* Source excerpt
# Bachmann Rail Bus sound module?



## Tom_C (Jan 8, 2016)

Now that the holiday is over I want to start work for next year. I have a bachmann Rail Bus http://shop.bachmanntrains.com/inde...ucts_id=5220&zenid=d06knli4cecqpa4fp1pln2mdp1

What sound module would be used with this? Does it already have the necessary speaker and wiring for sound?


----------



## mopac (Feb 24, 2011)

It does say deigned for sound installation, but I doubt it has a speaker. It has a place for a speaker. Speaker wires would come from the decoder. I have no idea who makes a rail bus sound decoder.


----------



## Cycleops (Dec 6, 2014)

Fitting the sound decoder would be the simple bit as your unit has a standard eight pin plug and you'd have plenty of room for a speaker. The interesting bit will finding the correct sound file, dont know if an off the shelf sound decoder exists but i doubt it. Some decoders allow you to make your own and load it, not sure which ones but try Zimo and ESU. I know you can buy sound files from the net, people do make them and sell for a nominal amount.

Good luck, interesting project. When done you'd have a unique model.


----------



## Tom_C (Jan 8, 2016)

Thanks Cycleops.

It appears that Sountraxx has a decoder with sounds close enough: 

http://www.soundtraxx.com/dsd/tsunami2/products/tsu1100.php

It's the TSU-1100, 885004 for Baldwin & Other Diesels

The problem I have that may not be easy to overcome is that I am using a Tam Valley shuttle controller, and I don't know that I could get it to control the sounds. In fact, I'm sure I couldn't unless I could program the engine sounds to come on with the lights (Function 0). The shuttle controller turns on the lights, so if I can program the engine sound to the same function then I'd be happy with that. Just not sure it's possible.


----------



## Lemonhawk (Sep 24, 2013)

Digitrax makes a sound decoders that can be loaded using JMRI or the PR3. The have a library of sound files that you could look at and listen to to see if any would work for you. Their 8 and 16 bit decoders come with a speaker, but its worthless, replace it with a cheap iPhone speaker - the difference is night and day!


----------



## mopac (Feb 24, 2011)

* Short exercise 1
Return the part of the forum thread that begins at the words "The problem I" and stops after the words "(Sep 24, 2013)", copied word for word.
The forum thread and the entries that come after it are unrelated material.

* Exercise inputs

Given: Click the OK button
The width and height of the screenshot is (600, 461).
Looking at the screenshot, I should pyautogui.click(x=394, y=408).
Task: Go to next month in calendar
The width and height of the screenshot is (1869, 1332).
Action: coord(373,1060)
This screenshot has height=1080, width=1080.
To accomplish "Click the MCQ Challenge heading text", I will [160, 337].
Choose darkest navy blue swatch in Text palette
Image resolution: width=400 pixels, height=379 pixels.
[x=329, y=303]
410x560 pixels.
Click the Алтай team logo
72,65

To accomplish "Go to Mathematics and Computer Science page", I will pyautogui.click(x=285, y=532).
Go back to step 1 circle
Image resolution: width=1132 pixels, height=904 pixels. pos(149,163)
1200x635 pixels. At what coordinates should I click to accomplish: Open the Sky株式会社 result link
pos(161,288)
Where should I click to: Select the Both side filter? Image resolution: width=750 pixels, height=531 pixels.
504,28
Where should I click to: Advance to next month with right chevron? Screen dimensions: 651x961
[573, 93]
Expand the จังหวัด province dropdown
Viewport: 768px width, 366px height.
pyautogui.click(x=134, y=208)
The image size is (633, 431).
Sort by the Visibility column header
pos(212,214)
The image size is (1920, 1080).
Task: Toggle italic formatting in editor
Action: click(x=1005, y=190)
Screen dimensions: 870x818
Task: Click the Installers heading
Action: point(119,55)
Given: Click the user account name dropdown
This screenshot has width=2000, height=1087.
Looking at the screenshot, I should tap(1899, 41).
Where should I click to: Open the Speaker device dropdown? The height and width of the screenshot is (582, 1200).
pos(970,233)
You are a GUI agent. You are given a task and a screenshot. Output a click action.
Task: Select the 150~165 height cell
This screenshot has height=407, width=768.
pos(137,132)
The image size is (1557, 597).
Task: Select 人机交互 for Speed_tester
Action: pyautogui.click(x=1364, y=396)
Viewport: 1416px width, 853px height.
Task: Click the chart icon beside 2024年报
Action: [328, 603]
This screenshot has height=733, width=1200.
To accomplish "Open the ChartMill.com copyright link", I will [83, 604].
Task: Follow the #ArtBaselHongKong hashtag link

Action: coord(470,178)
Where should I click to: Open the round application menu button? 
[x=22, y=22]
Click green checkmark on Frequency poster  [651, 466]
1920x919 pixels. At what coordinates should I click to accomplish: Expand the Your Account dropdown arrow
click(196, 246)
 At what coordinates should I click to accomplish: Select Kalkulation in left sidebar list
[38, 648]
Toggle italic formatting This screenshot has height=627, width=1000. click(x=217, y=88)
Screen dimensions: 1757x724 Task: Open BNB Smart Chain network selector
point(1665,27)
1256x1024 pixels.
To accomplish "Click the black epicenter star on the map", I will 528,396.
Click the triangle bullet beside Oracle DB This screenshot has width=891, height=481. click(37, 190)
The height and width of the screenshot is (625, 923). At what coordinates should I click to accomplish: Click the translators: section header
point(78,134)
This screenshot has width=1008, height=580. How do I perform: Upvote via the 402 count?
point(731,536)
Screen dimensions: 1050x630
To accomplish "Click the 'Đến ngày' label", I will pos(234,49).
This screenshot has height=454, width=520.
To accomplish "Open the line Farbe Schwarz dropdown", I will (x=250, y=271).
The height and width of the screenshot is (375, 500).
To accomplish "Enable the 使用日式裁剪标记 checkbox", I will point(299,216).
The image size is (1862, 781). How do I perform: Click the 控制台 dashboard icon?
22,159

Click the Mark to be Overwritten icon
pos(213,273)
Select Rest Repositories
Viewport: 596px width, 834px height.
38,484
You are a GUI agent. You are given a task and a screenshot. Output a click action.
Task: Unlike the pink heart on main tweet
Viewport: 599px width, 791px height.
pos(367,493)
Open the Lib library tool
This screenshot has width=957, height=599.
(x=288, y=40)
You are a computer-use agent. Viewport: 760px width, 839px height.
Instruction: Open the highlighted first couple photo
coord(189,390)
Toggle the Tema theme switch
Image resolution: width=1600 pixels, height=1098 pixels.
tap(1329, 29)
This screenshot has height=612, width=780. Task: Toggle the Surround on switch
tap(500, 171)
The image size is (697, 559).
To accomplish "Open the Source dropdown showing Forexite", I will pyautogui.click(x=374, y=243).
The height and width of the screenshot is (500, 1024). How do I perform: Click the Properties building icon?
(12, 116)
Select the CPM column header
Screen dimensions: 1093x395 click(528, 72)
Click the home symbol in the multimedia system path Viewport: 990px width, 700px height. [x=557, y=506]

* Short exercise 2
Retype, without any changes, the lines of the entries above that begin at the line containing "The height and width of the screenshot is (625, 923)." and stop after the line containing "will (x=250, y=271).".

* Result 1
The problem I have that may not be easy to overcome is that I am using a Tam Valley shuttle controller, and I don't know that I could get it to control the sounds. In fact, I'm sure I couldn't unless I could program the engine sounds to come on with the lights (Function 0). The shuttle controller turns on the lights, so if I can program the engine sound to the same function then I'd be happy with that. Just not sure it's possible.


----------



## Lemonhawk (Sep 24, 2013)

* Result 2
The height and width of the screenshot is (625, 923). At what coordinates should I click to accomplish: Click the translators: section header
point(78,134)
This screenshot has width=1008, height=580. How do I perform: Upvote via the 402 count?
point(731,536)
Screen dimensions: 1050x630
To accomplish "Click the 'Đến ngày' label", I will pos(234,49).
This screenshot has height=454, width=520.
To accomplish "Open the line Farbe Schwarz dropdown", I will (x=250, y=271).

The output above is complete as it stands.